Can you please tell me how to pull the data from the following code?

<div class="day"> <a href="/prognoz/semipalatinsk/14dney/#day2" class="day__link" name="clb3279967"> <div class="day__date">Завтра</div> <div class="weather-icon weather-icon_05 margin-bottom-10" title="переменная облачность"></div> <div class="day__temperature" title="Днем">+9&deg; <span class="day__temperature__night" title="Ночью">0&deg;</span> </div> <div class="day__description" 

Piton parser such

 import requests, bs4 s=requests.get('https://pogoda.mail.ru/prognoz/semipalatinsk/') b=bs4.BeautifulSoup(s.text, "html.parser") p3=b.select('.day__date') pogoda1=p3[0].getText() p4=b.select('.day .day__temperature') pogoda2=p4[0].getText() p5=b.select('.day__temperature__night') pogoda3=p5[0].getText() p6=b.select('.day__description') pogoda4=p6[0].getText() print(pogoda1 + ' ' + pogoda2 + ' ' + pogoda3 + ' ' + pogoda4) 

Code output

 > Завтра +9° > 0° > 0° облачно`` 

And you need to be so

 > Завтра +9° 0° облачно 

I understand that the problem arises because of the span inside the class day__temperature . But how to drop it is not clear.

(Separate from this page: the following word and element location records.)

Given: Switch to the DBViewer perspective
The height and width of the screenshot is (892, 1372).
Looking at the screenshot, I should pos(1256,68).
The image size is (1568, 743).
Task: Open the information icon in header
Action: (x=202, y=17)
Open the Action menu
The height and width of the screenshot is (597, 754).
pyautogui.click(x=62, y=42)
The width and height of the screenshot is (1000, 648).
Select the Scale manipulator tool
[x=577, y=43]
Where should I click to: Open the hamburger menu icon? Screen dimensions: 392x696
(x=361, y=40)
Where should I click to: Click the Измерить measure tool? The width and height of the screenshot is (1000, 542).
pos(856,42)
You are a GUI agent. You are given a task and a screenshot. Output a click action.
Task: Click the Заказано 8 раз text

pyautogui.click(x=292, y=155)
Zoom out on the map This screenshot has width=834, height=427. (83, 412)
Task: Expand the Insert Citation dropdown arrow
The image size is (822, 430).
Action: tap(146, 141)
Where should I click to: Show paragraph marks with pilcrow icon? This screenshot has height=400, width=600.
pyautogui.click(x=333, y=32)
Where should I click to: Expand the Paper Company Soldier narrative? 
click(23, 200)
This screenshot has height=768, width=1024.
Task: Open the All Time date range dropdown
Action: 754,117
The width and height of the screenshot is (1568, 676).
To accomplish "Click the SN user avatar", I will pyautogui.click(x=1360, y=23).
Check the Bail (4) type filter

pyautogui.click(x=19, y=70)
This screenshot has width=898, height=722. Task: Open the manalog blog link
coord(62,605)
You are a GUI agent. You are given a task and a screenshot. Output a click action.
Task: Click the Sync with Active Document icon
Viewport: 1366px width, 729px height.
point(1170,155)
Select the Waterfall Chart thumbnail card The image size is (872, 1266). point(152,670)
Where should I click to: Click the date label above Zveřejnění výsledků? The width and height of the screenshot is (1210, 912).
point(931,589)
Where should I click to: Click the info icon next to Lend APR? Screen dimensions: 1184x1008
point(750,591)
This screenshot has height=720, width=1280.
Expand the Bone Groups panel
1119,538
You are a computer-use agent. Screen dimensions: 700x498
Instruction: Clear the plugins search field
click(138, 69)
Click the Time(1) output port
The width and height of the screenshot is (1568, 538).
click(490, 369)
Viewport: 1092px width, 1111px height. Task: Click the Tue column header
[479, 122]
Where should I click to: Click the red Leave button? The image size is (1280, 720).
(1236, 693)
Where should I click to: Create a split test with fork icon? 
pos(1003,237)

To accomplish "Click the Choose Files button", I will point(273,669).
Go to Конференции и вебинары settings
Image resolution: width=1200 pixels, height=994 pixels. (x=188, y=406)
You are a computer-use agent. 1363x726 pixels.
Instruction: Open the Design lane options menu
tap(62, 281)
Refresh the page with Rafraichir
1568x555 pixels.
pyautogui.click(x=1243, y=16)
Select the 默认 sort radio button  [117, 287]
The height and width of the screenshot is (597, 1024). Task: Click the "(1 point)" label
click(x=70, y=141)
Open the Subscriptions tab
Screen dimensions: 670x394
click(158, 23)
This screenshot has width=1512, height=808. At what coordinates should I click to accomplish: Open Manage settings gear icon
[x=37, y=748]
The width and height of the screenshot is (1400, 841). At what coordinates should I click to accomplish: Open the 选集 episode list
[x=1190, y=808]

  • 1- you just want to remove an extra space? Try strip = true in get_text () to pass. Or you do not want to take div.day__temperature all text from div.day__temperature ? (then for example, the strip_strings attribute can be used 2- you can select_one () use 3- requests can use the wrong encoding ( s.text ). change, see if there is an explicit API for the site (or its sources, analogues) that allows you to get the necessary information - jfs
  • There, after +9 there are a lot of tabs then 0. By the way, the tabs were not displayed. I think that there are two options: either to remove the tabs and then the next day __temperature__night will not be needed. Either cut day__temperature to 4 characters. And "0" pull out of day__temperature__night. I think it should be done through getText, and not item.find. in the latter case, it finds only the first match. - Audi
  • find() works exactly as it should work and returns exactly the result that is shown in the response. You decide what you really want to get in the end and update the question. - jfs

3 answers 3

 import requests from bs4 import BeautifulSoup headers = { 'User-Agent': 'Mozilla/5.0 (Windows NT 6.2)\ AppleWebKit/537.36 (KHTML, like Gecko)\ Chrome/63.0.3239.84 Safari/537.36', 'Accept-Language': 'ru-RU,ru;q=0.9,en-US;q=0.8,en;q=0.7' } url = 'https://pogoda.mail.ru/prognoz/semipalatinsk/' page = requests.get(url, headers=headers).content item = BeautifulSoup(page, 'lxml') presently = item.find('a', {'href': '/prognoz/semipalatinsk/14dney/#day2'}).text tomorrow = item.find('a', {'href': '/prognoz/semipalatinsk/14dney/#day3'}).text print(presently.replace('\n', ' ').replace('\t', '')) print(tomorrow.replace('\n', ' ').replace('\t', '')) 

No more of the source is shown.